Exploiting Data Entry Fields

Anytime your application allows a user to submit data, you should worry. I know what you are thinking. "Duane, we validate all information the user types in our application to make sure it's not malicious. We don't need to worry about this... do we?" It's great that you check all input fields that users can type data into for malicious code. But what about fields they can't type into?

Most people only worry about data that is submitted to the server in a textbox. There are many places data is submitted back to the server, such as via a drop down list. It's easy for a hacker to change the values in the list on the client side, and submit to the server. You need to validate on the server side each and every field that has data the user could have manipulated on the client.

What do you do, once you find out someone has attempted to inject SQL code or other bad things into your input fields? The tendency in our industry is to be helpful. We try to clean up the input, so it's safe enough to put in the database or execute. However, this is a fundamentally flawed mentality.

If someone enters "SELECT * FROM tblCreditCard" as his username for the login of a site, you probably don't want to try to clean that up and then submit it to the database. If any fields are not what you expected, then don't allow the page to execute.

Each and every time your application gets input that was unexpected, it should be logged somewhere! I know what you are thinking: "I have tons of logs already that I don't get a chance to read. Why, oh why, would I want another?" Logs are the only way you can tell what's going on with your application. It's like buying stuff and not keeping the receipt. If, next month, you get a bill from a vendor charging you double what you were told the cost would be, you wouldn't have any proof because you didn't keep a log of the original charge.

Understand the Entire Attack Surface

Keep in mind that most hackers aren't trying just one way of getting into your site. They try hundreds or thousands. The ones who hack by hand (not using automated tools) systematically test each link in the security chain to see which is the weakest. In hacking sites, I've noticed that I usually get access through the systems or sites people didn't know were there or didn't care about. ("We don't really care what happens to that server. We're really concerned with our credit card processing server that sits next to it.") As a hacker, I just need one entry point, one way into your network — and from there, I will set up my base of operations and start moving inside your defenses.

For example, let's say we have a Web server with twenty different Web sites hosted on it; we're an ISP. Now does it seem weird, if we look at our logs and see a random IP address hitting one of those sites? The answer is usually No. We expect people to use the Web site, and we don't block access by IP address. Would it be odd for all the sites on that box to be hit by one IP address? Usually, the answer to this question is Yes. That would be weird, because the audience of each site is different; it would be highly unlikely for one person to hit them all. Could this be a hacker testing the electric fence, surveying the terrain to see where the weakest entry point is? Could be — yet most people don't think of looking for this type of anomaly.

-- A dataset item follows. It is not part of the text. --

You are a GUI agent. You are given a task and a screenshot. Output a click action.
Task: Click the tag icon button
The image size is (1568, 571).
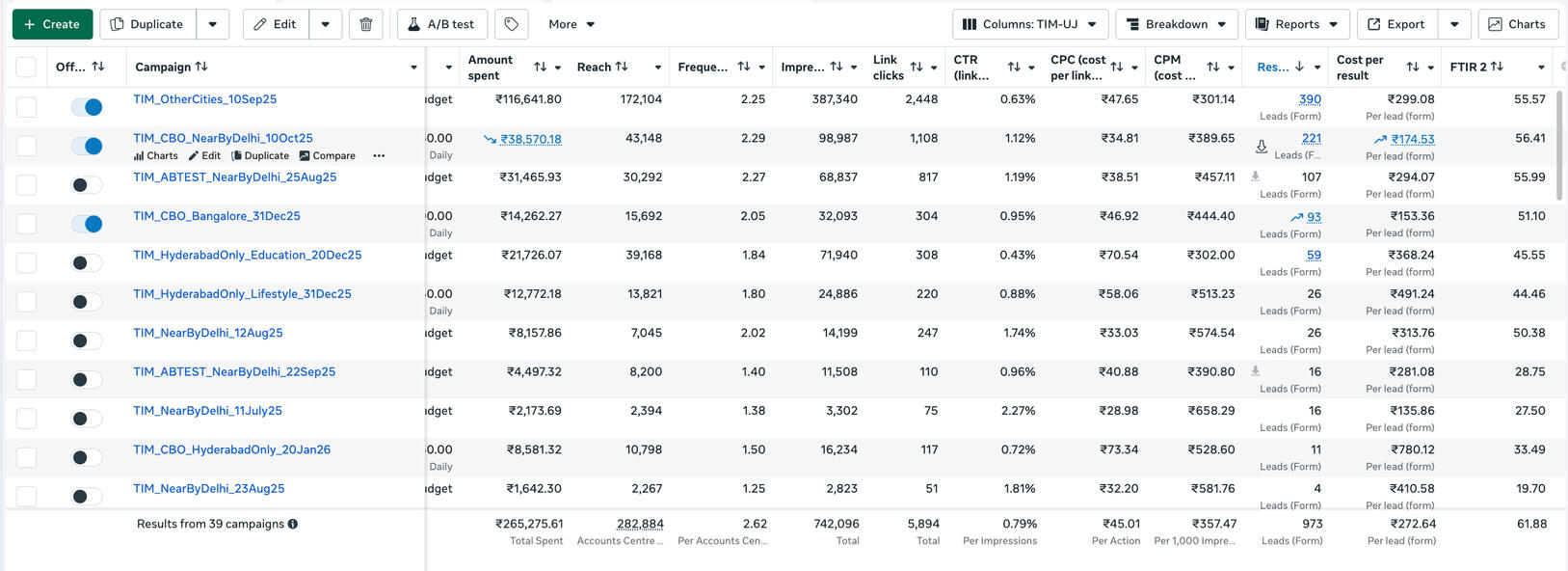[512, 24]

One last point. Trying to track a hacker on the Internet is like trying to track the wild Yeti in Nepal (I'm not sure there are any tamed Yeti...). But in any case, if the Yeti left no tracks, was silent, and hid where you weren't looking or in a place you didn't know existed... would you find him? If hackers can poke and prod your application and potentially get access to sections of your code or data that you weren't expecting them to, will you know they are there?

Neo: "What? Are you trying to tell me that I can dodge bullets?"

Morpheus: "No Neo, I'm trying to tell you that when you're ready, you won't have to."

I could tell you about all the latest exploits and exactly what to look for today to fix your specific application and make sure it's secure. We would talk about buffer-overflows, SQL injection, Cross-Site Script hacking, the list goes on and on. We would be essentially attempting to dodge the bullets; trying to worry about each and every little incoming attack.

Once you are ready, once you start thinking about your applications and the environment in a holistic manner, and once you control your applications to react the way you want them to or log the activity when they don't, then you will be able to protect against attacks that haven't even been dreamt up yet. I'm not saying your application will be 100% secure, just that your application will always be under your control. You will always be aware of what's going on and what your threats are. That is the true nature of security. It's all about control. You want to be in control. Logs, coupled with a strong understanding of how you may be attacked, is a huge step in the right direction.